In order to avoid catastrophic failure, manufacturers stipulate a maximum charging rate based on what they think are the crucial temperature and potential levels to avoid. However, by monitoring a battery’s internal temperature and ‘per-electrode’ status, WMG has determined that commercially available Li-ion batteries could be charged at least five times more quickly.

The approach uses miniature reference electrodes and Fibre Bragg Gratings threaded through a bespoke strain protection layer. The result is a device that can have direct contact with all key parts of the battery, while withstanding electrical, chemical and mechanical stress during the battery’s operation. The technology, which works in-situ during a battery’s normal operation without impeding its performance, has been tested on standard commercially available batteries.

Lead researcher Dr Tazdin Amietszajew, pictured, said: “Faster charging, as always, comes at the expense of overall battery life, but many consumers would welcome the ability to charge a vehicle battery quickly.
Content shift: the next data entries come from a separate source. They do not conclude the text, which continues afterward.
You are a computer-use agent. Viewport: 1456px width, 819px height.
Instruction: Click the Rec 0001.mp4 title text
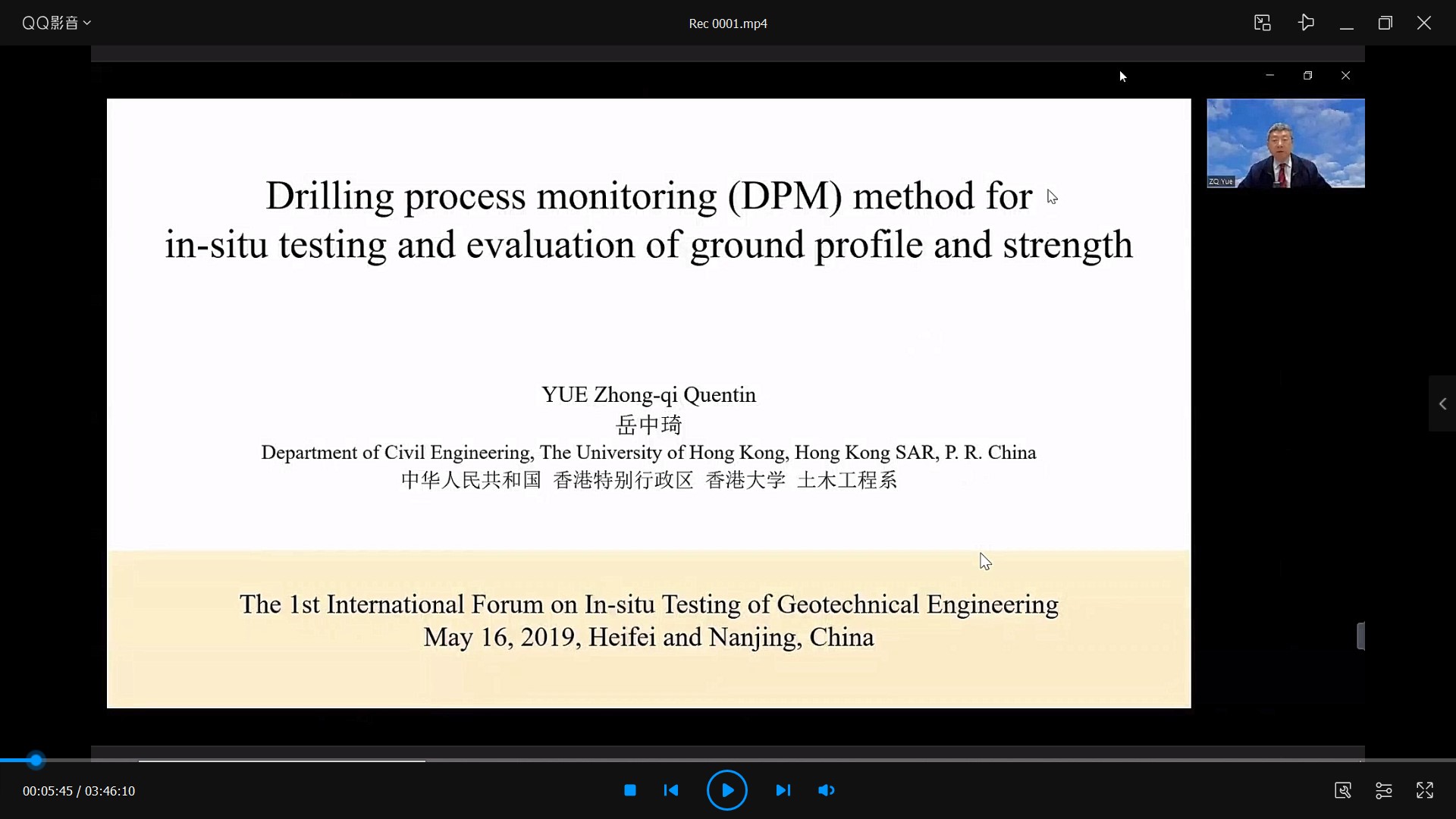coord(727,24)
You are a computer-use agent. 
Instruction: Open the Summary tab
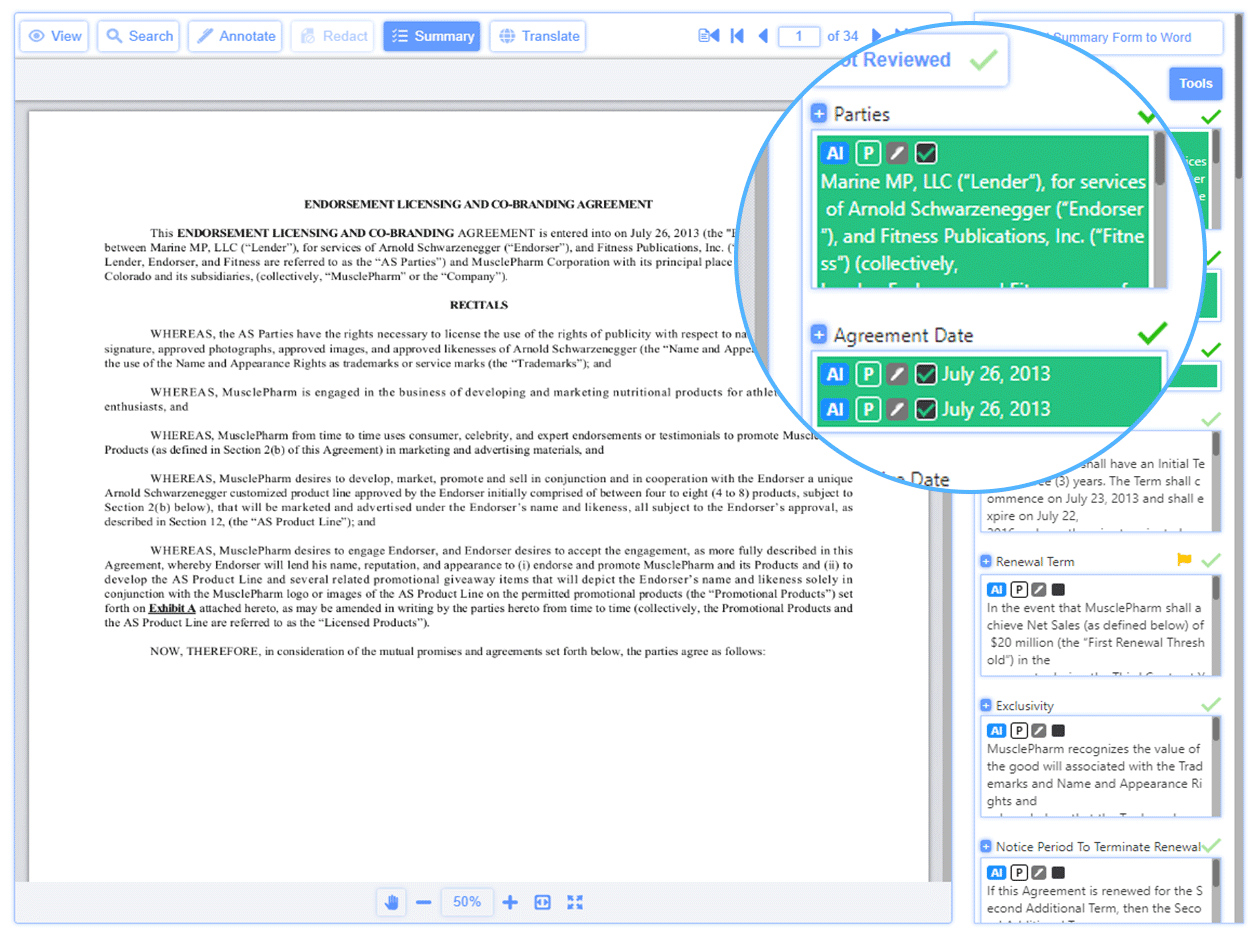click(432, 36)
“This technology is ready to apply to commercial batteries, but we would need to ensure that battery management systems on vehicles and the infrastructure, can accommodate variable charging rates.”

WMG’s Dr Rohit Bhagat noted: “This method gave us a novel instrumentation design for use on commercial 18650 cells that minimises adverse and previously unavoidable alterations to the cell geometry. We are confident that similar techniques can also be developed for use in pouch cells.”